The formation and decomposition of Li2O2 during cycling was investigated by X-ray diffraction (XRD) analysis of the carbon electrode after discharge and charge. For this purpose Li–O2 cells were fully discharged and subsequently charged to 4.2 V vs. Li+/Li, which was reported to be insufficient to fully oxidize Li2O2 without additional catalysts.19 The corresponding diffraction patterns are exemplarily shown for the use of 1-Me-AZADO in Fig. 10, the data of the residual nitroxides are shown in Fig. S8 (ESI). In case of all nitroxides only Li2O2 was formed as crystalline reaction product after discharge to 2.0 V. However, non-crystalline degradation products like lithium carbonate, lithium acetate or lithium formate are expected to be simultaneously formed in minor fractions, as already shown for regular Li–O2 cells as well as for cells with TEMPO.5,19,21 After charging the Li–O2 cells to 4.2 V, Li2O2 was fully decomposed in all Li–O2 cells with nitroxides since the corresponding diffraction patterns disappeared completely. These findings provide evidence that the charging plateau directly corresponds to the catalytic oxidation of Li2O2 by the oxoammonium cation/nitroxide redox couple. In a previous study it was additionally shown that the charging plateau in Li–O2 cells with TEMPO is exclusively accompanied by the evolution of oxygen at voltages below 4.0 V, while CO2 formation was solely detected above 4.0 V.19


image file: c5cp04505c-f10.tif
Fig. 10 XRD patterns of the carbon electrode after discharge and charge in a Li–O2 cell with 10 mM 1-Me-AZADO 7 in 1 M LiTFSI/diglyme, j = 0.1 mA cm−2 and p(O2) = 1 bar; the cycling profile is illustrated in Fig. 9. Li2O2 diffraction pattern matches the typical Li2O2 faces (ICSD 98-018-0557).

5. Conclusion

Dissolved redox mediators, like nitroxides, lead to a distinct reduction of the charging overvoltages in Li–O2 batteries.

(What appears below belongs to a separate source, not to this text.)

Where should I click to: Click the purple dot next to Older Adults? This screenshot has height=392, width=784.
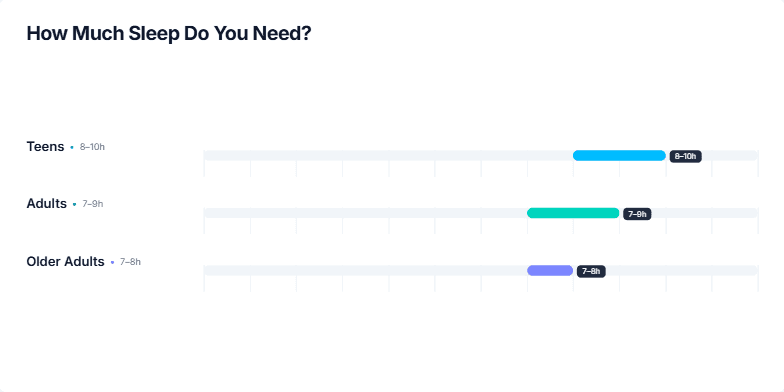point(112,262)
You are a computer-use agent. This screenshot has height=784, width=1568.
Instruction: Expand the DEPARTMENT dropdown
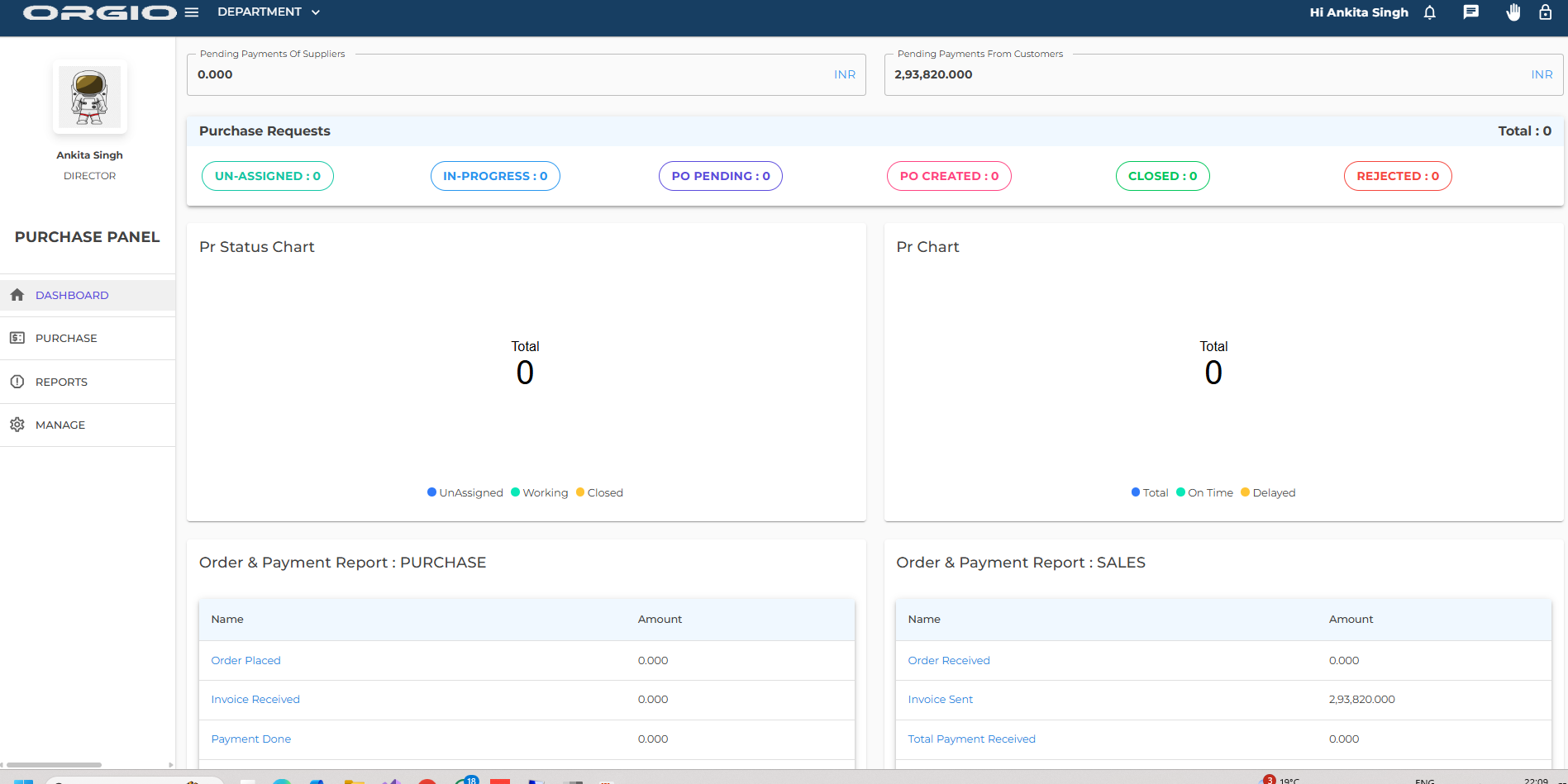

We systematically studied the charging of Li–O2 cells with redox mediators and derived an electrochemical model for charge transfer under steady state conditions. The model was confirmed by potentiostatic experiments, which used a flat LFP electrode as an appropriate redox substitute for Li2O2. Based on the presented model the crucial impact factors for the charging processes were identified. These include external cycling settings, the distances of the diffusion paths to the Li2O2 particles and (electro)chemical properties of the redox mediator system. We applied the model to several cyclic nitroxides, which exhibit reversible oxidations reactions under the conditions of Li–O2 batteries. Herein, we directly correlated the chemical structures of the nitroxide to their redox potentials, which mainly determined the charging potentials of the corresponding Li–O2 cells. Among the selected nitroxides, 1-Me-AZADO was the most efficient redox mediator providing charging potentials below 3.6 V vs. Li+/Li. The results of this work are not limited to nitroxides, but will also contribute to the optimization of other redox active compounds and support the further development of Li–O2 batteries with redox mediators.

Acknowledgements

This project was supported by the BASF International Network for Batteries and Electrochemistry. B. J. Bergner was supported by a Kekulé studentship of the Funds of the Chemical Industry (FCI, Frankfurt, Germany). The authors thank Dr B. Luerßen (Justus-Liebig University Giessen) and Dr A. Garsuch (BASF SE) for fruitful discussions. We gratefully acknowledge B. Westphal (Technical University Braunschweig) for providing LFP electrodes, A. Seitz (Justus-Liebig University Giessen) for synthesizing TMAO, and M. von der Lehr (Justus-Liebig University Giessen) for mercury intrusion porosimetry measurements.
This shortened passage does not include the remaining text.